# Very discouraging article



## greelhappy (Feb 20, 2004)

the Detroit News has an article about the decline of King salmon fishing in Lake Huron, and the hardship it has put on southern lake huron towns. It isn't as if most Huron fishermen don't know of this problem, but the article takes a look at how it affects the town and it's residents. Good article, discouraging reading.


----------



## Nick D. (Aug 7, 2011)

The article does paint a pretty bad picture. I own Off Shore Marina, the marina mentioned in the article. I can remember going there as a kid when my dad was a charter captain, the place was booming. When I took it over in 2002, it was the tail end of the salmon fishery. I had almost 40 boat in for the season and 15 trailers in for the season. A few years prior, they were turning people away because it was full. The docks were pretty worn out when I got there, I invested a lot of money in new docks, and left a couple of the old ones as tie off docks (those were the "ramshackle" ones mentioned in the article). In October when the salmon would run, there would be anywhere between 100-150 people on the weekends fishing from the shore.

This year, I had 6 boats in for the season and 7 trailers in for the season. Its hard to tell by the traffic when its a holiday. The last couple of years, there weren't 50 people fishing all October. Its mainly due to the loss of salmon fishing, and obviously the economy doesn't help. Most of the anglers that were in Harbor Beach left for Lake Michigan, sold their big boats for walleye boats, of just gave up all together. A lot of the stores downtown have also had to close, especially the tourist oriented ones like the gift shops.It looks pretty bleak right now, but I do see a brighter future.

This spring, we had the best salmon fishing we've had in years, with nice, healthy looking fish. I haven't seen an anemic looking King in a couple years. The steelhead are coming on strong as we have seen from some of the Harbor Beach reports lately. It looks like we're finally getting some help from the Feds and DNR with steelhead stocking, and things are looking positive for herring and Atlantics. I don't think I will ever have to turn people away like the 80's and late 90's, but with the correct approach I think it can become a good fishery again. I am very exited about the steelhead fishery in the next few years since the net pen fish just started a couple years ago, I don't see any reason not to have a good fishery. The smelt population is getting better and better, there are plenty of bugs, and the emerald shiners have been very good as well.

I think we all need to have a little patience, and with the cooperation from the DRN and Fish & Wildlife, I see good things for Harbor Beach, and Lake Huron as a whole.


----------



## Elk5012 (Mar 27, 2008)

I have fished offshore marina close to 20 years and it's really been bad last 5 years. I used to tow my trailer and stay there, but not worth it the way the fishing has been. I may work my way back up for a weekend and try again this year.


----------



## andyotto (Sep 11, 2003)

It seems like the Detroit News is a little late to the party. There was nothing new in the article. They also had a lot of there numbers wrong, for example they stated that 100,000 stealhead were planted in lake huron this year. That is way to low.


----------



## CAPT HEAVY (Nov 4, 2002)

Source material:
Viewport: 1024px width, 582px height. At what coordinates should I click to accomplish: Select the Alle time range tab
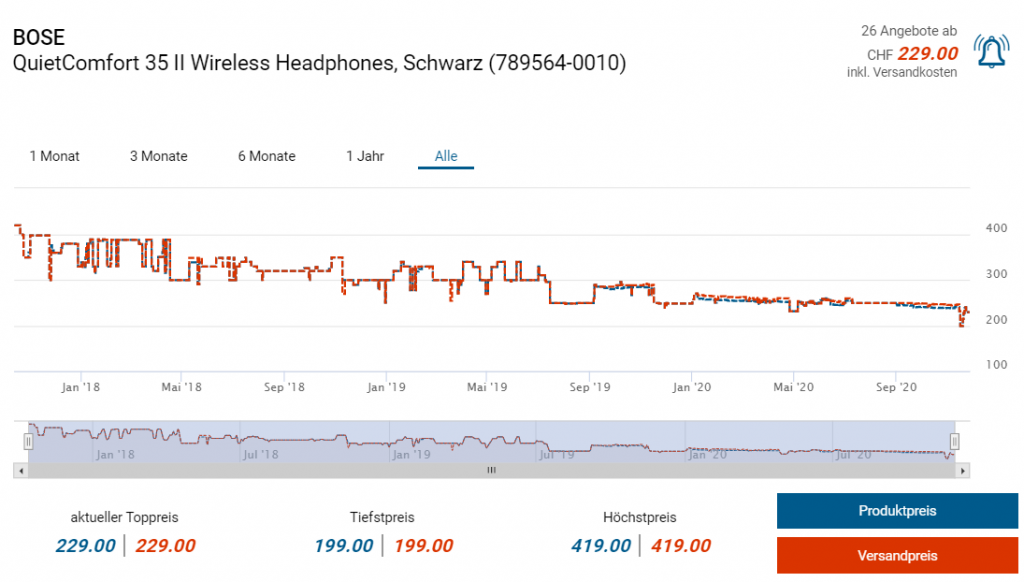[x=446, y=156]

Task requirements:
1) Copy the forum thread on Lake Huron's salmon decline word for word, from "It seems like" down to "way to low.".
2) Pick up the forum thread on Lake Huron's salmon decline where it stops, and write what follows.

Answers to each task:
1)
It seems like the Detroit News is a little late to the party. There was nothing new in the article. They also had a lot of there numbers wrong, for example they stated that 100,000 stealhead were planted in lake huron this year. That is way to low.

2)
Steelhead plant numbers have to be low, we got 30,000 here in Harrisville alone. I didnt read the article but I see the effects of poor fishing everyday here in Harrisville. Question is will the fisherman return to catch Steelhead and Atlantics. The business people peoplpe here in town are hanging on by their fingernails. Hell, we dont have a place to by tackle here in town anymore, there used to be 4 places back in the day. Hopefully the lake will continue to improve, the signs are there.


----------



## Nick D. (Aug 7, 2011)

Elk5012 said:


> I have fished offshore marina close to 20 years and it's really been bad last 5 years. I used to tow my trailer and stay there, but not worth it the way the fishing has been. I may work my way back up for a weekend and try again this year.


I'll let you know if its worth coming up. I'm assuming you are talking in the fall? I'm curious to see what there will be for a run with the better numbers this year.


----------



## LuckyChucky (Mar 28, 2005)

While fishing from boats has improved this year the shore fishing hasnt.There hasnt been a decent run of kings in offshore or the Edison plant in over 5-6 years and I see no evidance to think that there will be any kind of return this year.Its been an epidemic in the thumb the last several years,kings are around but they dont get returns to PA,HB or Sanilac anymore.Its a shame because I fished Offshore from shore in Oct all my life,its where I caught my first salmon and its where I caught my biggest.I doubt theyll ever get salmon in there in any kind of fishable numbers ever again,and the browns,steelies,and atlantics certainly wont be in there,its a shame


----------



## andyotto (Sep 11, 2003)

Are there any rivers or creeks that steelhead and atlantics can run up over there? I've never really been over there let alone fish there. If not then it surely will just a boat fishery. Where did the kings go to run up? We catch steelhead off tawas peir while fishing for whitefish in November. Singing bridge has a good steelhead fishery from shore. Its nothing more than creek.


----------



## Nick D. (Aug 7, 2011)

I really don't see the shore fishery ever being as good as it was, but I am encouraged by the Kings caught off shore this year. Like I said, I'm not expecting much, but it would be nice to see a few come back. I think September will tell us a lot. If we can see some caught by boats in the harbor again, a few might show up.

As far as rivers, there is the New River by Huron City (I'm not sure of any kind of steelhead or salmon run). The other river is the Pinnepog between Port Austin and Oak Beach. I people fish at the mouth on the beach in the spring for steelhead but haven't heard any reports this year.


----------



## Fishndude (Feb 22, 2003)

Singing Bridge might have been the single best spot to surf fish for Salmon, and especially Steelhead, in the entire State - and one of the better places in the nation for it. It hasn't been very productive for the last 6 or 7 years. I can remember showing up at daybreak, and there were already 50 (I counted) people fishing, back in 2003. Now you won't see 50 people fishing there in a weekend.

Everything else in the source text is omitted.